This immediately clinically applicable imaging test could become a powerful new tool to monitor the effect of therapeutic cells on bone repair outcomes after corticosteroid-induced osteonecrosis.
This article is featured in Highlights of This Issue, p. 6105
Osteonecrosis due to corticosteroid therapy is a devastating complication in patients with cancer. Core decompression with transplantation of bone marrow cells has shown promising results to prevent joint collapse. We developed an imaging test to track transplanted bone marrow cells in a “first in-patient” clinical trial. We labeled bone marrow cells with a simple intravenous injection of an iron supplement. Iron-labeled bone marrow cells were transplanted into osteonecrosis and could be tracked with MRI. Tracking therapeutic cells in osteonecrosis can improve our understanding of the role of cell transplants in bone regeneration processes, and our ability to develop successful cell therapies for joint repair. On the basis of our imaging results, patients could be stratified to revision surgeries, alternative treatment options, or close follow-up examinations. By exploiting cell tracking techniques for monitoring engraftment outcomes, we anticipate alleviating long-term disabilities of patients with cancer and related costs to our society.
Introduction
Osteonecrosis is a debilitating and devastating complication of high-dose corticosteroid therapy: 15%–47% of patients with leukemia and 3%–44% of patients with systemic lupus erythematosus (SLE) develop an osteonecrosis as a result of high-dose corticosteroid therapy (1–4). Seventeen to 22% of these patients progress to hip joint collapse (5, 6), which leads to major long-term morbidities, such as severe joint pain requiring narcotic analgesia, impaired joint function and, severely limited ambulation, ultimately requiring total joint replacement.

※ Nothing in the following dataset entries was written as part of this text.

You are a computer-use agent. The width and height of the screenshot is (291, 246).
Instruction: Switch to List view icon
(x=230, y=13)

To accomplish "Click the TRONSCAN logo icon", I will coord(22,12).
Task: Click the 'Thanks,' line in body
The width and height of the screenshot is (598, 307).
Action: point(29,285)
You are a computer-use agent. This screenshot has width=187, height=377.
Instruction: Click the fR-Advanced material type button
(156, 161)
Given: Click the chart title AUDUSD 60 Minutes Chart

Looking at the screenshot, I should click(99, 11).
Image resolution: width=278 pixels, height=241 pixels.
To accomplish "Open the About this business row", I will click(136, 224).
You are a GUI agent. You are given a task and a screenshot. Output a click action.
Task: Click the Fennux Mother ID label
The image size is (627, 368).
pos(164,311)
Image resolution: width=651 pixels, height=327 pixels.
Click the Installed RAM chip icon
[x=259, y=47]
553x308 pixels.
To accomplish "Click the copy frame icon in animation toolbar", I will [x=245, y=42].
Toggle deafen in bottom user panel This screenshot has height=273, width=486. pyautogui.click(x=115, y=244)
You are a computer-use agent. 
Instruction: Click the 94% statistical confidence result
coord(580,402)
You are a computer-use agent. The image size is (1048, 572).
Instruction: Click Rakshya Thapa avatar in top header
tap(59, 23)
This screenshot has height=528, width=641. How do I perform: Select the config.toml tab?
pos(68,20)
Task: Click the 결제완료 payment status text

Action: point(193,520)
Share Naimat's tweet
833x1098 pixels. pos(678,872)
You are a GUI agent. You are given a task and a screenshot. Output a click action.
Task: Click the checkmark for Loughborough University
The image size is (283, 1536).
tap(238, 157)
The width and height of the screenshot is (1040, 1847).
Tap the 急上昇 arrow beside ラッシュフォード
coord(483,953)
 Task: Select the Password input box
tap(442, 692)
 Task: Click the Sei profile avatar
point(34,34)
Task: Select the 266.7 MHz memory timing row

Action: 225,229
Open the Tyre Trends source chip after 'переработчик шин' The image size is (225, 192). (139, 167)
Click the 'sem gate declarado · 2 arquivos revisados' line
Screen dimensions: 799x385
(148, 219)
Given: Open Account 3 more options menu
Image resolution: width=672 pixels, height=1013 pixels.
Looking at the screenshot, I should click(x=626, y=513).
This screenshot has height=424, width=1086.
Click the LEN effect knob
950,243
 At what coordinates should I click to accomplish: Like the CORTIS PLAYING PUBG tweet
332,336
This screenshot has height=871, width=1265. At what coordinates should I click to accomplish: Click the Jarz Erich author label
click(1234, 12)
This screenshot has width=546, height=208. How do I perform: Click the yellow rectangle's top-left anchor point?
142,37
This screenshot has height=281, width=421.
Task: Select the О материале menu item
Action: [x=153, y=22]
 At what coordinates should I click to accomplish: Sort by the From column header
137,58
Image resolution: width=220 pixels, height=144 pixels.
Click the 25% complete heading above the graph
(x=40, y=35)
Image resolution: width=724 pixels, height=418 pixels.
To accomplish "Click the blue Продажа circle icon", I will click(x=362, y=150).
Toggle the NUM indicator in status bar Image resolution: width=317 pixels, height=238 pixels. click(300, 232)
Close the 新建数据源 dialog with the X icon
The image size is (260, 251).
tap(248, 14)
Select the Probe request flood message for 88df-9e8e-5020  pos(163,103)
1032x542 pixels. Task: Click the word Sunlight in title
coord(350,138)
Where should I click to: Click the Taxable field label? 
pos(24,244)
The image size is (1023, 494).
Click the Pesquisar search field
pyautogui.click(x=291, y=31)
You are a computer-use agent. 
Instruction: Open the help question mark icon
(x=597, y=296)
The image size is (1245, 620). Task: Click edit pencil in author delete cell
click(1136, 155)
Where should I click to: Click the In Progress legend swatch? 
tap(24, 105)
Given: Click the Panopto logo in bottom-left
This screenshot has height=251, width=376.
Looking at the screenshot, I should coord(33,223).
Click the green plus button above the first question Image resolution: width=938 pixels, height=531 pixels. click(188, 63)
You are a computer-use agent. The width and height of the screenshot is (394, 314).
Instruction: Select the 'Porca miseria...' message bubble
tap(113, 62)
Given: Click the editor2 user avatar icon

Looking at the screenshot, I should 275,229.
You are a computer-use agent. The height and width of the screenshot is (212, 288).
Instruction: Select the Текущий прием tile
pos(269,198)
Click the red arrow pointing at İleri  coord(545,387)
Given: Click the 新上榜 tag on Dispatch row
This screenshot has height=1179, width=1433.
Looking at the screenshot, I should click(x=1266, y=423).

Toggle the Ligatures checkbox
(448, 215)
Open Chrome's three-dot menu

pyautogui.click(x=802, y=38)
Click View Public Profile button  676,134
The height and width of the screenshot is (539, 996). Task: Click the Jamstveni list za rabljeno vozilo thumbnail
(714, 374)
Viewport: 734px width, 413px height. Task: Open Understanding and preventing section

The pathogenesis of osteonecrosis is multifactorial and involves corticosteroid-induced ischemia, necrosis of cells of the mesenchymal and hematopoietic lineages, as well as hypertrophy of fat cells that further compress microvessels and thereby perpetuate ischemia (7). Progressive death of cells that provide structural support for the underlying bone ultimately leads to bone collapse. Interventions to save the affected bone are effective only if performed in a preventive manner (8). Various noninvasive and surgical procedures have been used to prevent progression to bone collapse (9). Core decompression has been established in many academic centers and involves drilling a track to an osteonecrosis segment to release the presumed increased pressure in osteonecrosis and facilitate revascularization. Recently, this core decompression procedure has been combined with the delivery of concentrated bone marrow aspirates containing mesenchymal stromal cells (MSC) and enriched osteoprogenitor cells (10–12). These cell transplants are expected to facilitate the regeneration of normal bone marrow in osteonecrosis through direct or indirect mechanisms. However, success or failure of this new treatment can only be diagnosed after several months to years (11, 12). Our group has previously shown in a rat model that intravenously injected iron oxide nanoparticles are taken up by MSCs in the bone marrow and could be tracked with MRI after transplantation into osteochondral defects (13, 14). Others have also noted in vivo labeling capacity of immune cells in the bone marrow (15, 16).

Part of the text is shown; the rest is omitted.